Your assignment
Will you extract the entries word for word? Images should not appear in the copy.

(Collected data)
====

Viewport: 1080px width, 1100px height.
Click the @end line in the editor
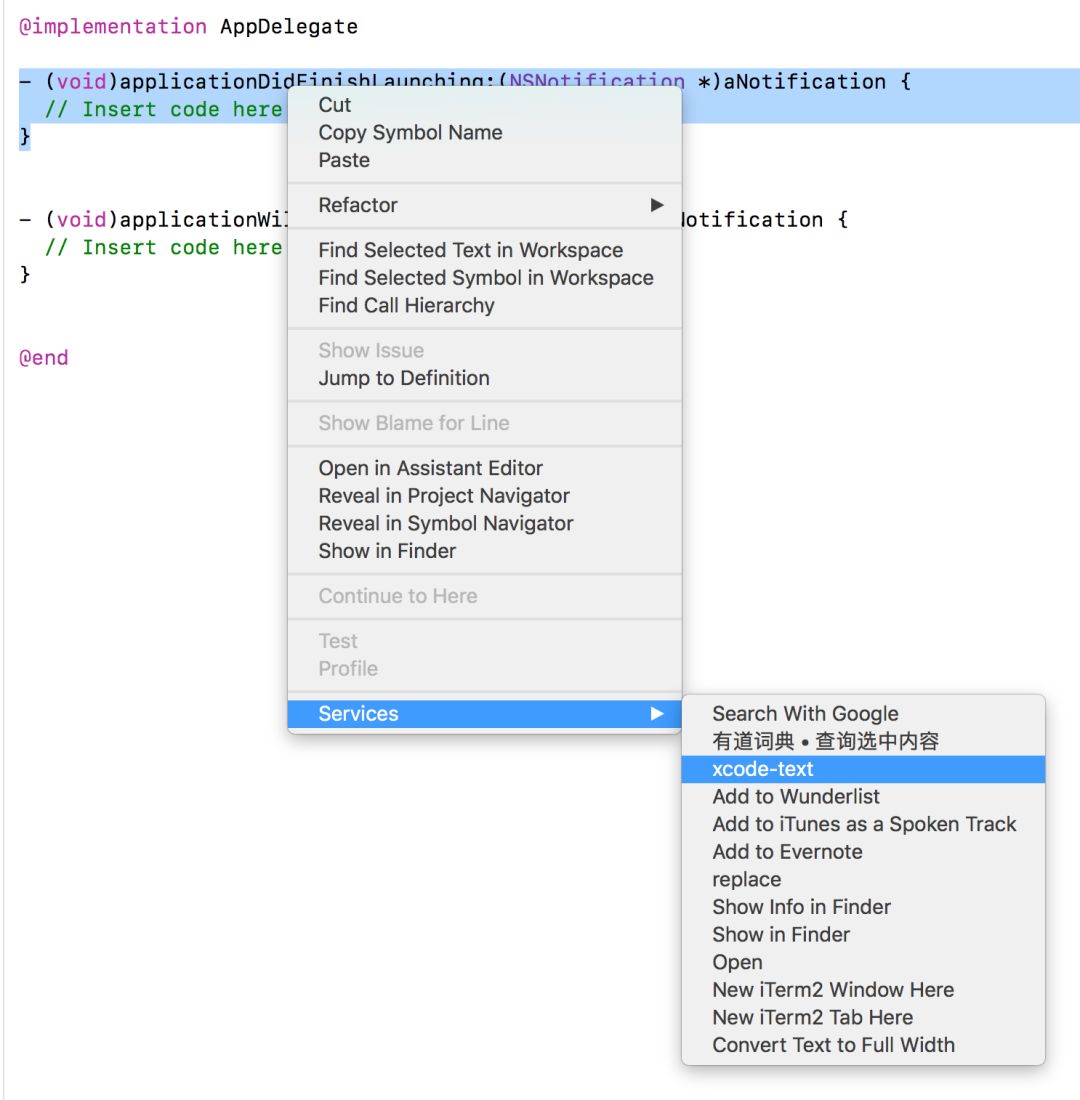[x=44, y=358]
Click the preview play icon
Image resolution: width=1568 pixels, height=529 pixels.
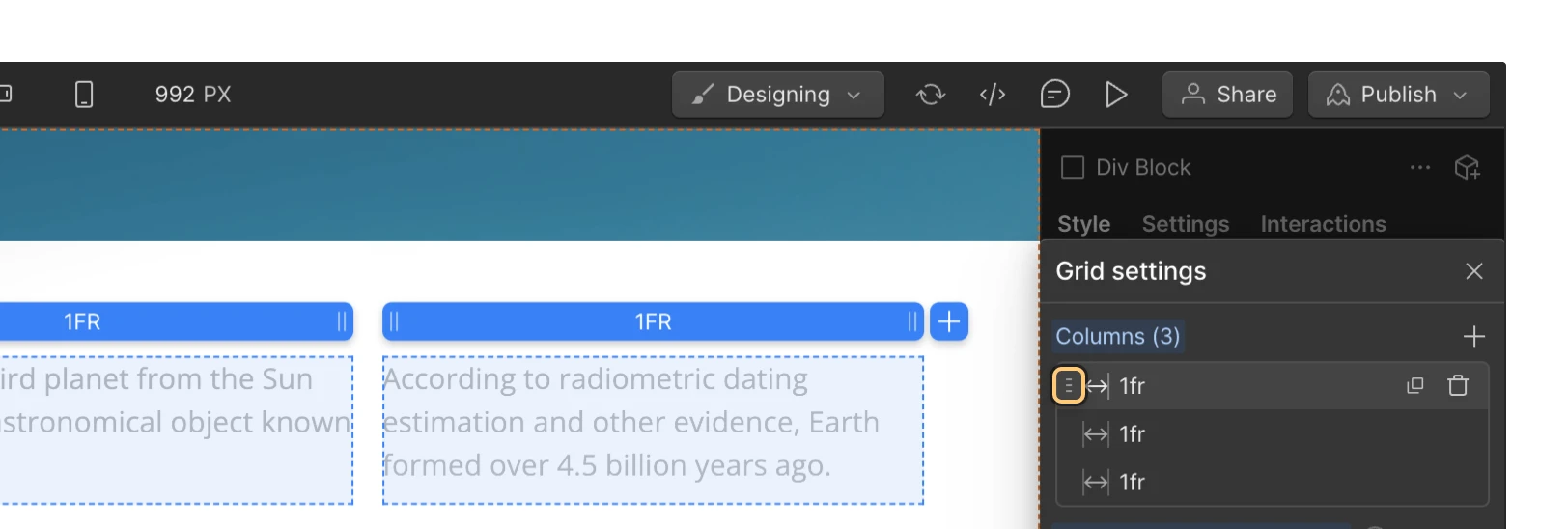(1116, 95)

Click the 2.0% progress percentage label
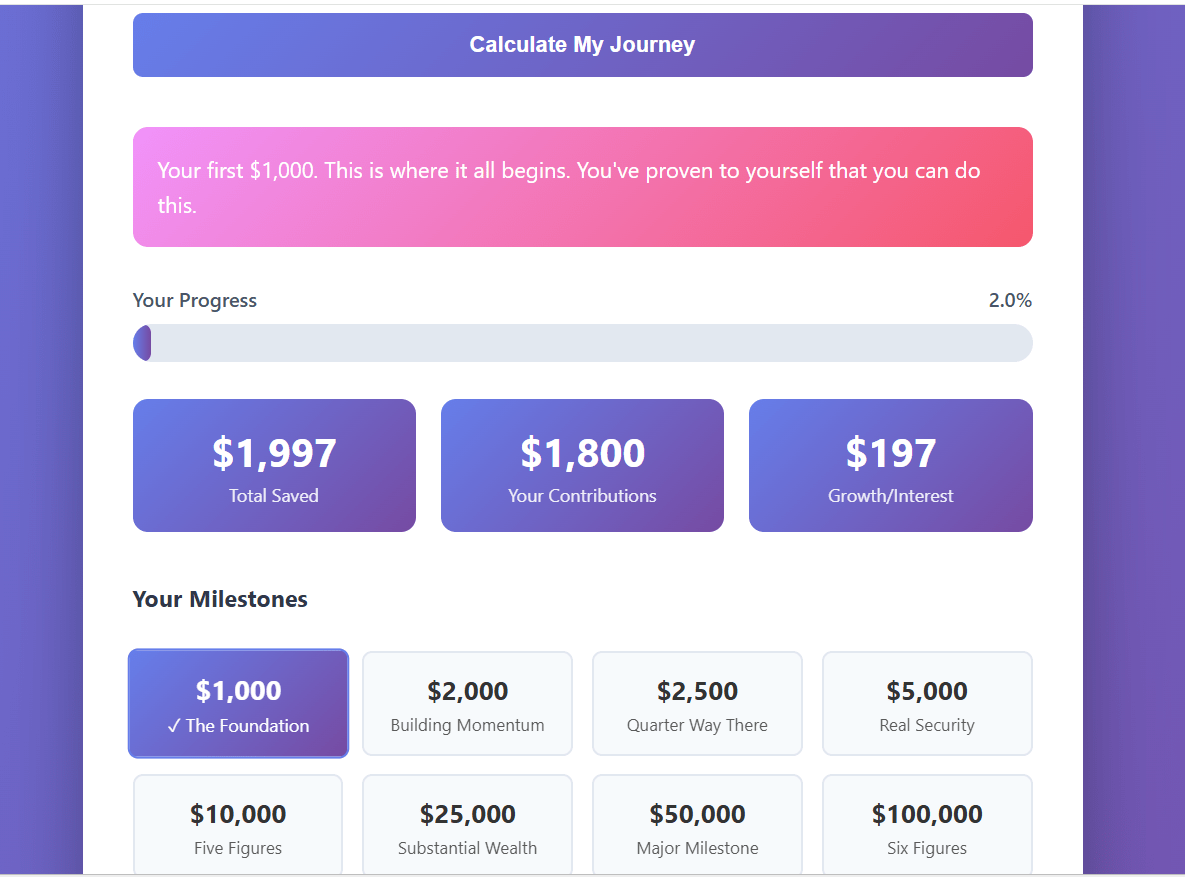coord(1010,301)
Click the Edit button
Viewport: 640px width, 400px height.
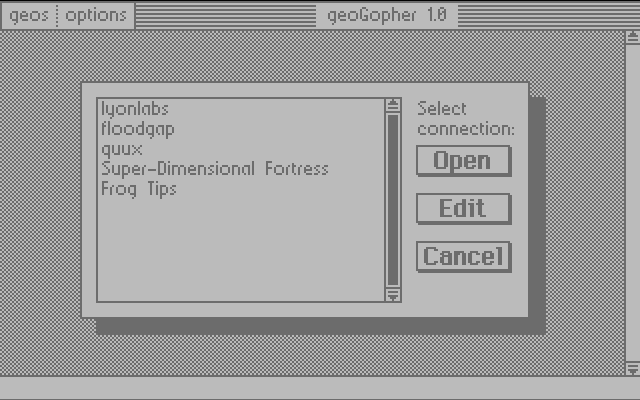tap(463, 209)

====

Problem solution
Viewport: 1080px width, 1100px height.
Click the @end line in the editor
[x=44, y=358]
Click the preview play icon
Image resolution: width=1568 pixels, height=529 pixels.
(1116, 95)

Click the 2.0% progress percentage label
coord(1010,301)
Click the Edit button
Viewport: 640px width, 400px height.
tap(463, 209)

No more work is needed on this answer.